I wasn’t there for very long, and in the short time I was there I was somewhat preoccupied with a nosebleed that wouldn’t stop. The nosebleed was mine, which made it even more distracting.

I can remember Munich having a very nice square with gothic architecture and a big old clock that pulled in all the tourists to watch its jolly little animatronics. However when the big moment came for it to strike midday, and for its cavalcade of animated figures to go through their paces, most of the tourists were too busy watching me standing in a pool of my own blood whilst desperately trying to staunch the flow with bits of rolled-up newspapers.

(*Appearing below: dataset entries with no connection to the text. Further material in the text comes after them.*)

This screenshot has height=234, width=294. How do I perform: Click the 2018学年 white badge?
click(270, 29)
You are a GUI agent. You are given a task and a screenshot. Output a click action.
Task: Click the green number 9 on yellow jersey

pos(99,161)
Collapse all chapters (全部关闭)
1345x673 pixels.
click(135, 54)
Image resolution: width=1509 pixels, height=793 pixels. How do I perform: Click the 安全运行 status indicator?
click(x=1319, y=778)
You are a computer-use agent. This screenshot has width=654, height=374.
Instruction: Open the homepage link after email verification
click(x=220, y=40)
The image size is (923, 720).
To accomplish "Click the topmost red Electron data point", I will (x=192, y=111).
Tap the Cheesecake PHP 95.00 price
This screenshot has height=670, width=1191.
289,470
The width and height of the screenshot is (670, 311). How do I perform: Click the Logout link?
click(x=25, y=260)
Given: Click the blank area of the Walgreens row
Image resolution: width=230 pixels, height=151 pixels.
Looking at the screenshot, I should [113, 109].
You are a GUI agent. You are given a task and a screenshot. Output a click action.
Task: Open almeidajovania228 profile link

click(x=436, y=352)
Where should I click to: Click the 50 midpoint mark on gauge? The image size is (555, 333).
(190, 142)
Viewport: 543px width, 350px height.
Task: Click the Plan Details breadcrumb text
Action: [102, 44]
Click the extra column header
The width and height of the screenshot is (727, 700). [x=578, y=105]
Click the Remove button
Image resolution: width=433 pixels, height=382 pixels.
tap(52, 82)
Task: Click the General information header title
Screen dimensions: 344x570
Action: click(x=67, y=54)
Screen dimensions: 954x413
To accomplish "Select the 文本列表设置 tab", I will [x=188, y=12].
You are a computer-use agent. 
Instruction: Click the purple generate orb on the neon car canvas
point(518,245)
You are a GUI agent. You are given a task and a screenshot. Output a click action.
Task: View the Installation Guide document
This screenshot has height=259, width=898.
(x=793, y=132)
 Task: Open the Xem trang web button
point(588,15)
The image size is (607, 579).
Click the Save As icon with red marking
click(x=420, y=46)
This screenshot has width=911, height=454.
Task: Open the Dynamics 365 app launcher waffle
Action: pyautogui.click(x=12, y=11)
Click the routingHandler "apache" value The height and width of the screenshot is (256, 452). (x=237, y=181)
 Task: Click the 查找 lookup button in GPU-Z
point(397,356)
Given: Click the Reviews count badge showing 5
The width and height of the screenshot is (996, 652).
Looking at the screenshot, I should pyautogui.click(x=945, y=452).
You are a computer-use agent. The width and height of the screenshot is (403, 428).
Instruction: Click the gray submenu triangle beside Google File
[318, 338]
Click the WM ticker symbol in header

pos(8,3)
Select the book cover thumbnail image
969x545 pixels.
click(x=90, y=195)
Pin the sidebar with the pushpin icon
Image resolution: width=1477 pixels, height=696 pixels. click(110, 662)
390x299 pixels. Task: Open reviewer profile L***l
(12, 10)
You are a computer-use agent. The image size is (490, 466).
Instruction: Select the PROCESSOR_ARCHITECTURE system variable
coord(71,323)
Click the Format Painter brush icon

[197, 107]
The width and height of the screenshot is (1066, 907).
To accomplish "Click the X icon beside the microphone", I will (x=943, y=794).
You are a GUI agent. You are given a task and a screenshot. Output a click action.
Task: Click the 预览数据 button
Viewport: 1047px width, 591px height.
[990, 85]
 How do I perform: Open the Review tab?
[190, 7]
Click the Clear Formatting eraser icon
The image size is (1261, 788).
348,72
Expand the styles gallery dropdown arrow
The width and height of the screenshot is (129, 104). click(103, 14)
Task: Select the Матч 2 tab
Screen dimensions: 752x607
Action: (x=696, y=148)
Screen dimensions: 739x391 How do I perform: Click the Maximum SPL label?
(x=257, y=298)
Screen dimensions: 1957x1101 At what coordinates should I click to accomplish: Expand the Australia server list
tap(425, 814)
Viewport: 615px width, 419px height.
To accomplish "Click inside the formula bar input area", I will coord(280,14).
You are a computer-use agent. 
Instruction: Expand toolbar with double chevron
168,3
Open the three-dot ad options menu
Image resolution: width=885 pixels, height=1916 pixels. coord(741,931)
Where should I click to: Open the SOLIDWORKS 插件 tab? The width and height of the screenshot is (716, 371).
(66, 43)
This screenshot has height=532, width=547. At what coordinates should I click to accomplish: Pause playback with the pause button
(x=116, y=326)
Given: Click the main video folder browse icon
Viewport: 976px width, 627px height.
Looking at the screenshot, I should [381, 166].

It finally stopped bleeding at around teatime, after my legs and arms had gone all floppy because there wasn’t any blood left in them.

I then spent most of the evening in one of Munich’s beer halls. I think it was the Hofbrauhaus, where that little Austrian comedian Adolf Hitler used to do his stand-up routine. Unfortunately his audience at that time had little appreciation of irony and an ‘off the cuff’ comment about invading Poland got him in all sorts of trouble with the rest of Europe.

munich hofbrauhaus

These beer halls are cavernous aircraft-hangers with an oom-pa-pah band at one end and trestle-tables from wall to wall. It’s quite a simple concept; you drink gallons of fizzy booze, link arms with the drinkers at your table and then sway from side to side until you vomit.

I’d almost forgotten about something to eat in all the excitement. I’d been looking forward to a large plate of Teutonic sausages. Unfortunately by the time we left the beer hall all the sausage vendors had shut up their stalls and gone home. So there wasn’t a sausage to be had in Munich, not even for ready cash.

Sausageless, but desperately in need of food to convert into blood before I collapsed, I carried out one of the most heinous of crimes that you can commit in a foreign country. There was no excuse for what I did, but there was nothing else open. I had tried to find something Bavarian to nibble on. I’d hunted high and low for even the smallest smackerel of sauerkraut or the stingiest smidgeon of schnitzel but there was nothing to be found. So I had no choice, and thus I grudgingly ordered ein Gross Mac und Fritten aus McDonalds.

So heed my wise advice. If you wish to gorge yourself on spicy Munchen Wurst, washed down with fine German wines, then eat early in Munich. Otherwise you’ll end up eating the same old tush that you can get down your local high street, except you’ll feel ten times worse about doing it.

The hotel receptionist gave me some more advice and that is to avoid Munich like the plague in October. This is the time of the Munich Beer Festival, and it is an excuse for every English football hooligan to exchange breaking heads on the terraces for a weekend of breaking heads on trestle tables instead.

It must take the local population right back to the nineteen-thirties.

Update: I went to Munich again recently, and I got a sausage. Just to prove it, I took a picture.